How agents will unlock the $500B promise of AI

00:00:00.000 | .

00:00:01.000 | Yes, my name is Donald.

00:00:16.340 | I lead the new product teams at Retool.

00:00:20.360 | Retool made its name in the earlier days

00:00:23.120 | working on internal tools, making it really

00:00:24.840 | easy for any business out there to build internal applications.

00:00:28.520 | And we've been making it easy to connect with AI providers

00:00:32.140 | for a couple years now, but we're now

00:00:34.520 | breaking into agentic AI with the release of Retool Agents,

00:00:37.960 | which we announced last week and made available to our customers.

00:00:41.840 | So half a trillion dollars has been spent on AI infrastructure,

00:00:47.280 | and yet most large companies are really just still

00:00:50.840 | stuck with toy chat bots and messing around with code

00:00:54.760 | generation.

00:00:55.560 | So let's talk about why that changes this year with enterprises

00:00:59.180 | finally being able to build agents with guardrails that plug into real production systems.

00:01:05.880 | Reuters shared last week that Anthropic hit at the end of May, so a couple days ago,

00:01:11.180 | $3 billion in annualized revenue.

00:01:14.800 | That's up from $2 billion at the end of March and $1 billion in December.

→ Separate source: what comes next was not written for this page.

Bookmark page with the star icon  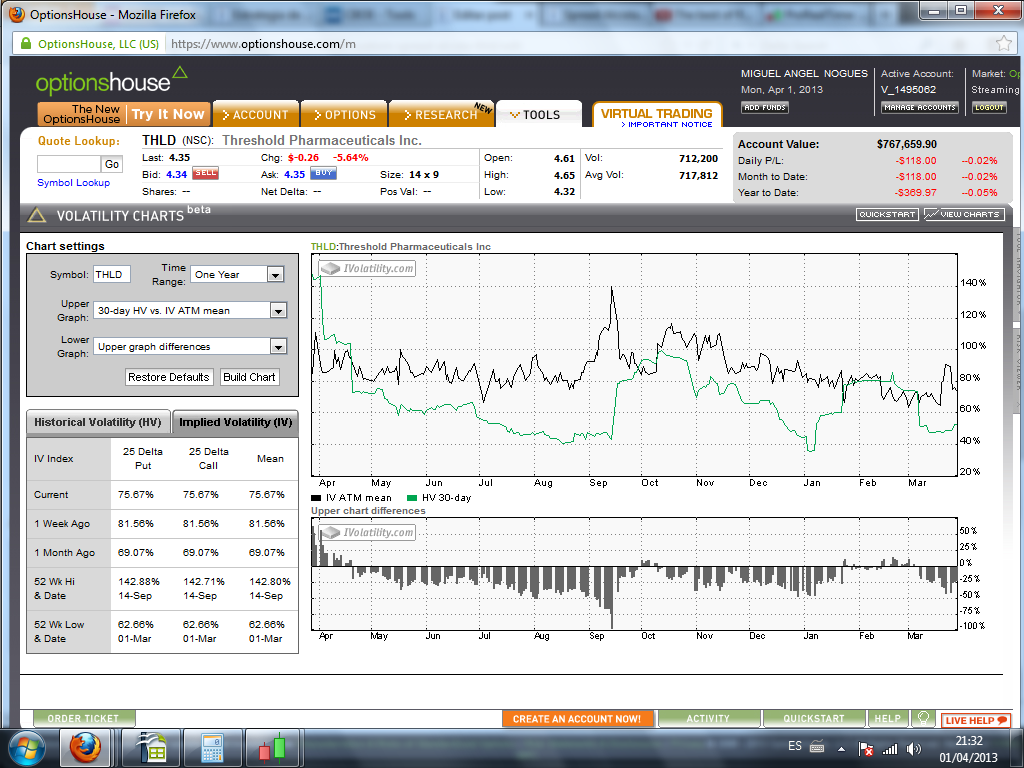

00:01:19.300 | So that's 3x in their annualized revenue growth in five months, which is some staggering growth.

00:01:24.800 | That's not to mention open AI is slated to end 2025 at $12 billion in revenue over 3x where they were at at the end of last year.

00:01:32.180 | These growth rates are massive, and this largely is fueled by enterprise AI spend.

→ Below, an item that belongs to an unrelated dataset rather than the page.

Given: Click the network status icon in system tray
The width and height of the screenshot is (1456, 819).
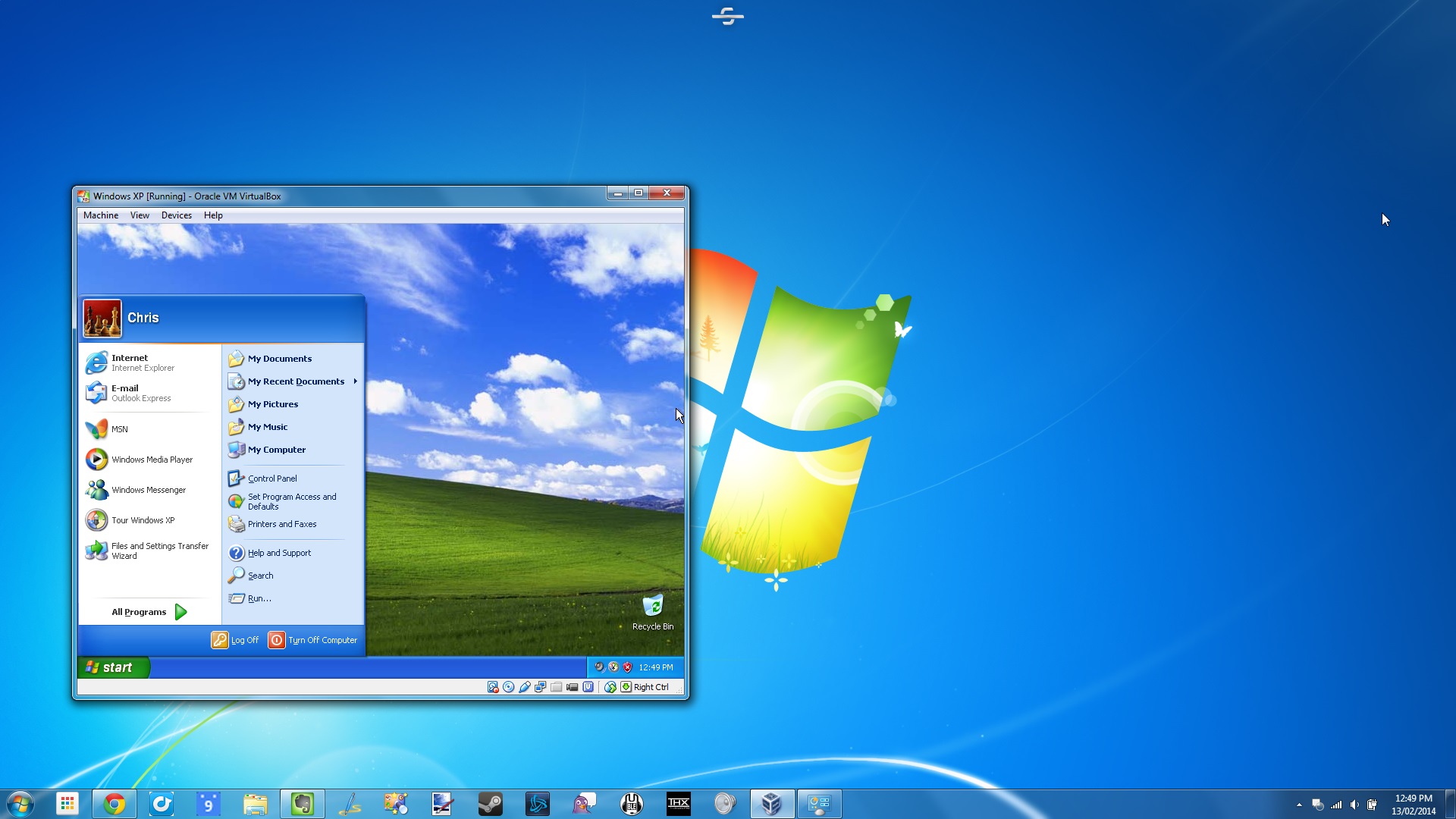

00:01:37.800 | And coding is growing.

00:01:42.420 | Teams love using Cursor and WindSurf, including my own.

00:01:45.420 | I think every engineer on my team is using one of these tools.

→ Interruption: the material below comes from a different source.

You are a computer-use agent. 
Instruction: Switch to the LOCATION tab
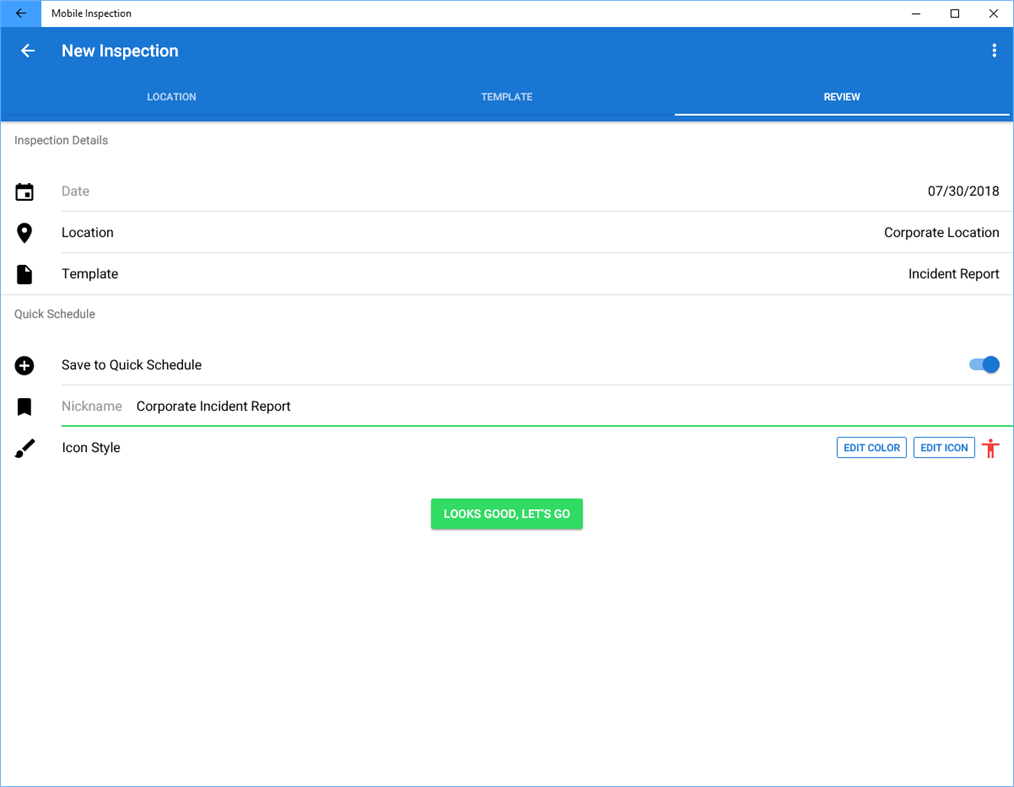click(171, 97)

00:01:48.500 | And engineers are now becoming experts in prompting and in code review and letting LLMs do the heavy lifting of a lot of day-to-day coding.

00:01:56.420 | Their workflows really are just completely transformed right now and their productivity is through the roof.

00:02:04.040 | If you look at OpenRouter, which gives access to a unified API that exposes hundreds of AI models,

00:02:12.040 | their top apps list is really dominated by code generation use cases, as you can see here.

00:02:20.040 | And the LLM providers are taking note.

00:02:23.920 | SWE Bench Verified is a benchmark that measures an AI model's ability to perform real-world coding tasks.

00:02:30.660 | If you look at GPT 4.1, it's up 21 percentage points from GPT 4.0,

00:02:37.300 | really showing the investment that OpenAI is putting behind making their models work really well for coding use cases.

00:02:44.420 | And Gemini 2.5 Pro is up another 9 percentage points from GPT 4.1.

00:02:49.520 | Devs are raving about Gemini 2.5 Pro.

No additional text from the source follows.